begin Selected extract

Federal
National Science Foundation (NSF)
02/01/19 5:00 PM (Submitter's Local Time)
Grants to USA nonprofits, for-profits, IHEs, and government agencies to promote computer science and computational thinking educational opportunities for PreK-12 students. Proposals are invited for researcher-practitioner partnerships that aim to increase participation in CS and CT formal STEM learning all all grade levels.
Introduction:
A key goal of this program is to provide all U.S. students the opportunity to participate in computer science (CS) and computational thinking (CT) education in their schools at the preK-12 levels. CT refers to the thought processes involved in formulating problems and their solutions in such a way that the solutions can be effectively carried out by an information-processing agent (usually a computer).
CT activities do not require the presence of a computing tool, but involve the requisite reasoning needed to capitalize on the use of computational tools. CS, as used in this solicitation, includes CT but also the broad range of understandings, competencies, and skills needed to apply computation in the digital world. It includes topics of problem specification and representation; algorithm development; software design, programming, and debugging; the Internet and networking; big data; cybersecurity; and application across a wide range of disciplines, including the associated societal impact and ethical considerations. This solicitation focuses on CS and CT instruction, as distinct from the mere use of computers or the use of common computational tools such as word processors or video editing or presentation software. The ability to use such tools is often referred to as computational literacy. This solicitation supports education beyond computational literacy.
As the lead Federal agency for building the research knowledge base for CS and CT education, NSF aims to build upon past and ongoing efforts to enable rigorous and engaging CS and CT education in schools across the Nation, including over $20 million spent in FY 2017 in support of these efforts.
Program Description:
This program supports researcher-practitioner partnerships (RPPs) with the goal of building knowledge from research and development to support efforts that aim to provide opportunities for all students to participate in CS and CT formal STEM learning at the elementary, middle, and high school grade levels. Proposals will be funded in three “strands” that foster design, implementation at scale, and research:
-For the high school strand, the focus is on preparing and supporting teachers to teach rigorous CS courses;
-For the preK-8 strand, the focus is on designing, developing, and piloting instructional materials that integrate CS and CT into preK-8 classrooms; and
-For preK-12 or preK-14 pathways strand, the focus is on designing pathways that support school districts in developing policies and supports for incorporating CS and CT across all grades and potentially into introductory levels at community or four-year colleges and universities.

end Selected extract
begin Data shown

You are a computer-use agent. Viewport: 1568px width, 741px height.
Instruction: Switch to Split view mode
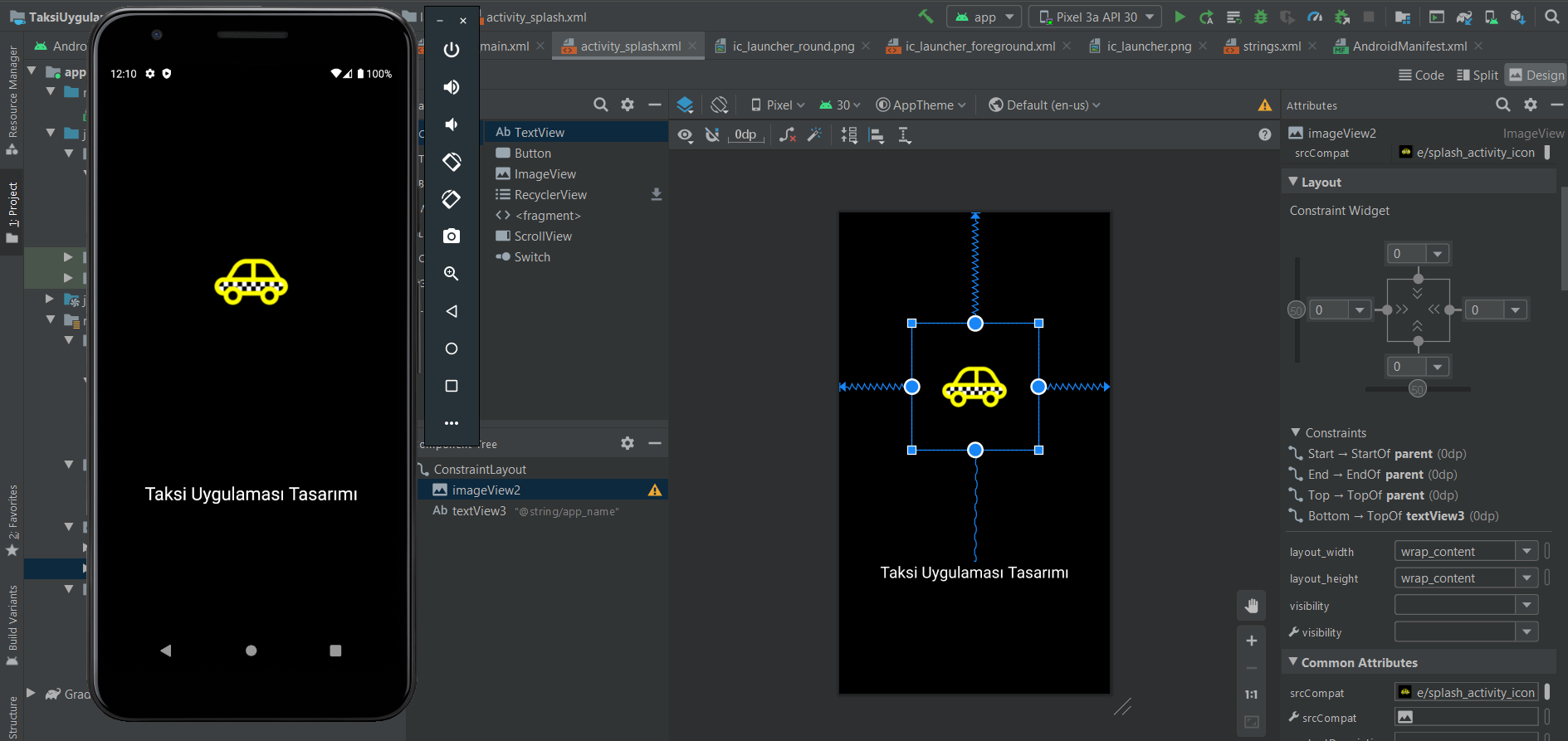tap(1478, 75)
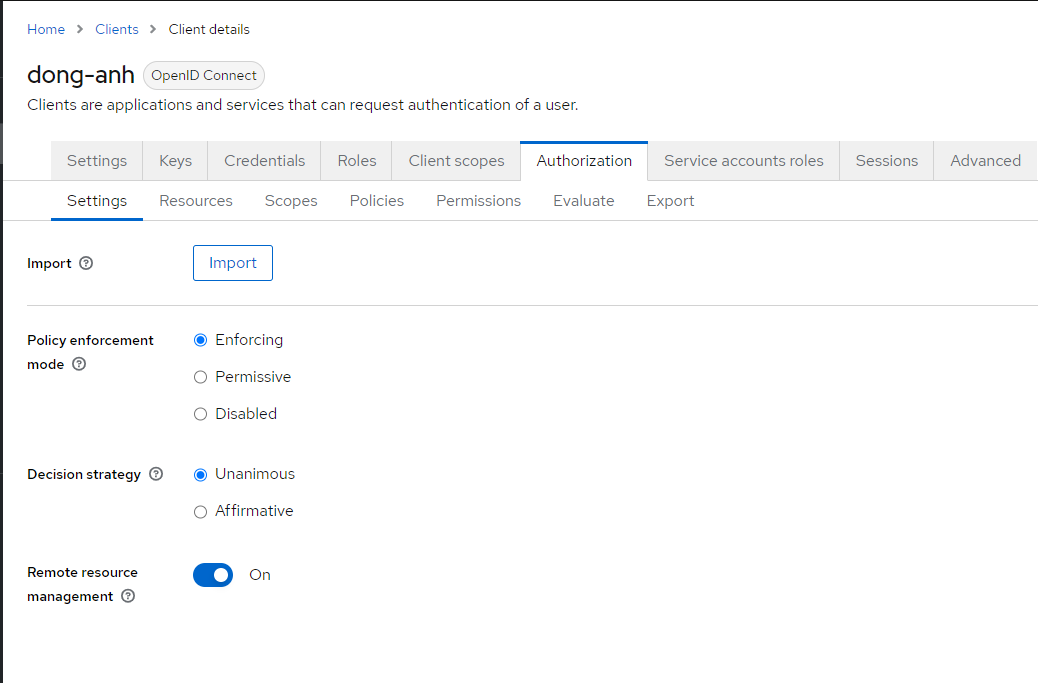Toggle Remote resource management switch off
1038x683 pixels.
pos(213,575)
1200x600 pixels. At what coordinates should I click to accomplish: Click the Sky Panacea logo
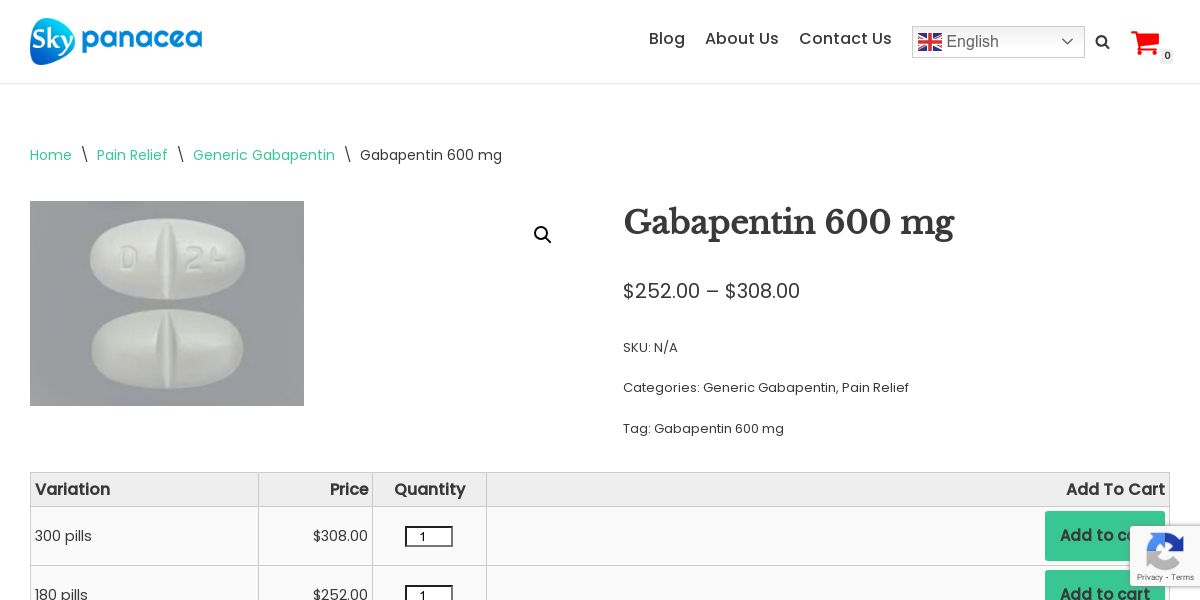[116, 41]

end Data shown
begin Data shown

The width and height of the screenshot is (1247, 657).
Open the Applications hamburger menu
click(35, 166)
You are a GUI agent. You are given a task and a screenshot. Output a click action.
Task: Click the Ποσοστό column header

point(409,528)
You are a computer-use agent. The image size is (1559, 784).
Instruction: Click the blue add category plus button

end Data shown

_Short exercise:_ According to the grant description, why would teaching students to use word processors or presentation software fall outside this solicitation? Answer in one to three sentences.

_Task solution:_ The solicitation focuses on CS and CT instruction, as distinct from the mere use of computers or common computational tools such as word processors, video editing or presentation software. The ability to use such tools is called computational literacy, and the solicitation supports education beyond computational literacy.